Saturday, June 29, 2013

Walker to sign Republican Budget, setting Wisconsin up for Failure. Here's what will Happen....

I missed this important Cap Times/Mike Ivey article back on May 30, that explains in detail why a $650 million budgeted tax cut is the height of irresponsible legislation, propose ironically by a former accountant.

The 2013-2014 budget is game of Jenga, on steroids, using taxpayer money. State Rep. Dale Kooyenga, R-Brookfield grand scheme will only make taxpayers more frustrated and angry, but maybe that’s the point. That allows Republicans to make more cuts later on in support of their failed system. Point 5 in the article explains:
5. Slashing income taxes on the wealthy sets up the state for future revenue shortfalls, which could provide the justification for future cuts in spending on things like education or public employee salaries and benefits.
See…all by design. You might remember when Sen. Albert Darling was asked by a reporter what would happen if the Republican budget failed? She said that they would just have to make more cuts. 
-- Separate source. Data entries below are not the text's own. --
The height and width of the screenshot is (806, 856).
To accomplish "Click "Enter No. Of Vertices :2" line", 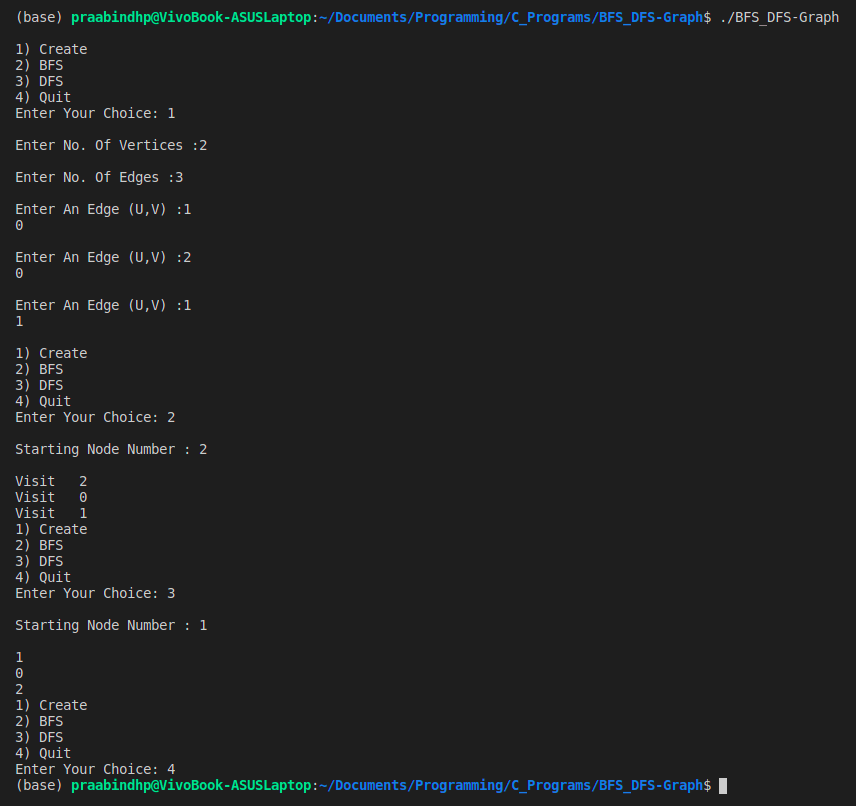I will click(111, 145).
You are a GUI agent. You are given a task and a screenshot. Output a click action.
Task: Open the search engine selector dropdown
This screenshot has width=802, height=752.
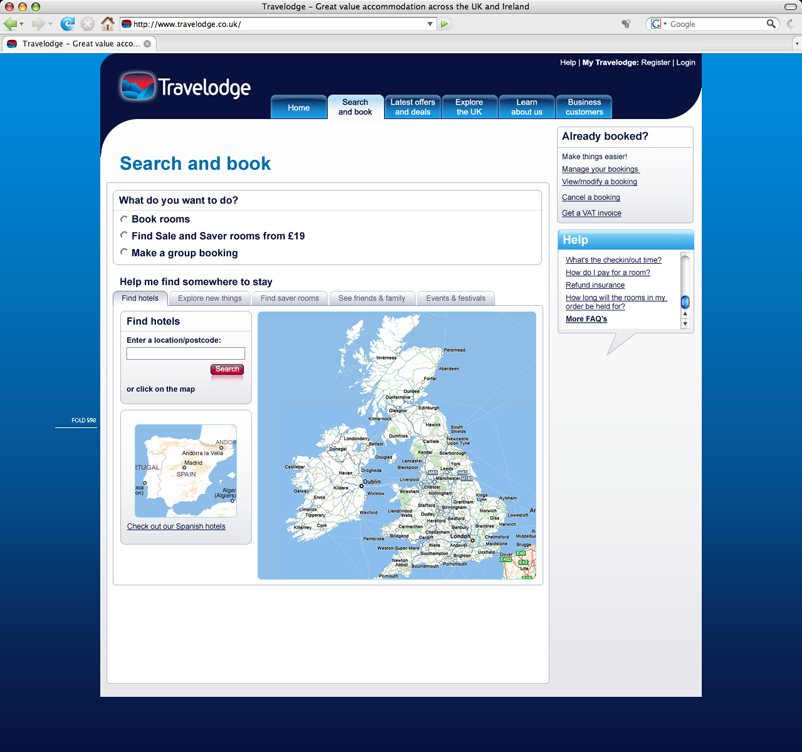(658, 24)
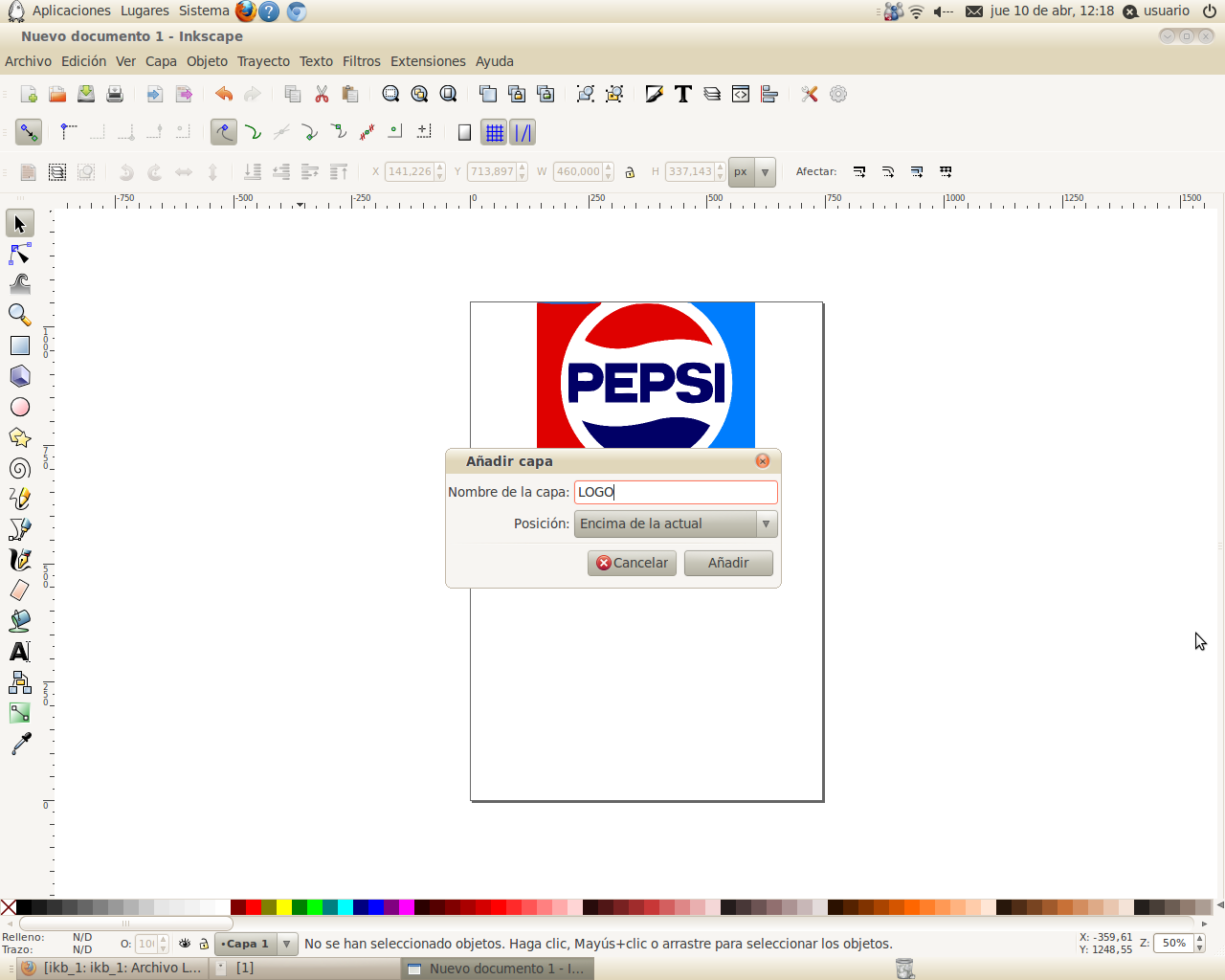Image resolution: width=1225 pixels, height=980 pixels.
Task: Select the Bezier/Pen tool
Action: (x=19, y=529)
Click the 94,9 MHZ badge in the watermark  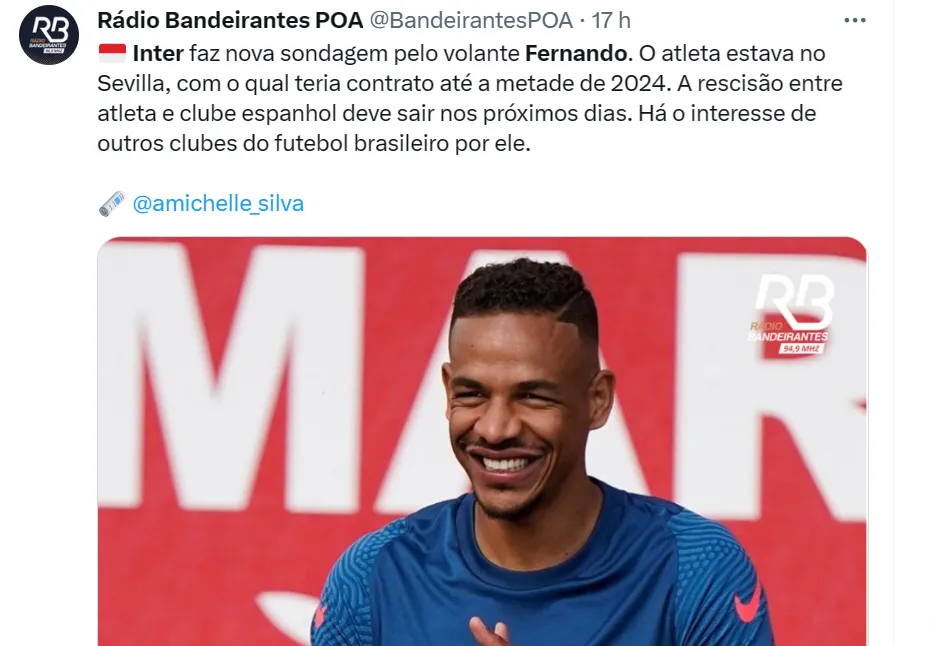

Democrats would be wise to expand beyond the poor job numbers and focus on all the items listed below. We were warned.
1. It is using a one-time surplus based on future projections for a permanent income tax rate reduction: But as the Wisconsin Taxpayers Alliances notes, a lot of that new-found money is primarily due to taxes on non-wage business and investment earnings, in part from a recovering stock market. In fact, income tax withholding from wages paid to workers has been relatively weak, the LFB reports.

2. It changes what had been a fairly progressive state income tax system and makes it much more regressive: The GOP plan takes what had been five income tax brackets in Wisconsin and reduces that to three, creating a very broad middle bracket that lumps together low-wage earners and CEOs … someone working for $8 an hour at a fast-food restaurant would pay the same effective income rate as a corporate executive making $250,000 — even before the deductions kick in that help the wealthy.
Robert Kraig of Wisconsin Citizen Action notes “This is a stunningly unfair proposal,” he says. “It makes a tax system that is already rigged against the middle class and working Wisconsinites even worse.”
3. The credits being eliminated don’t come anywhere close to making up the projected $787 million in reduced tax collections over the two-year budget: Kooyenga eliminates more than a dozen narrowly-designed tax credits worth about $5 million … Republicans have been cutting things aimed at helping lower-income taxpayers such as the Earned Income Tax Credit or the Homestead Tax Credit. In fact, the last budget cut $56.2 million from EITC, which Ronald Reagan once called “the best anti-poverty, the best pro-family, the best job creation measure to come out of Congress.”

4. Factory and farm owners in Wisconsin are already virtually exempt from state income taxes: An item tucked into Walker’s first budget already provides a tax credit for manufacturing and agriculture business owners in the state, which when fully implemented by 2017 will effectively eliminate income taxes for those specific groups. The “domestic production tax credit” will deliver an estimated $360 million in tax savings to manufacturers over the next four years and some $130 million each year thereafter. Still, critics have called it one of the largest income tax windfalls in state history — and one that few people know much about.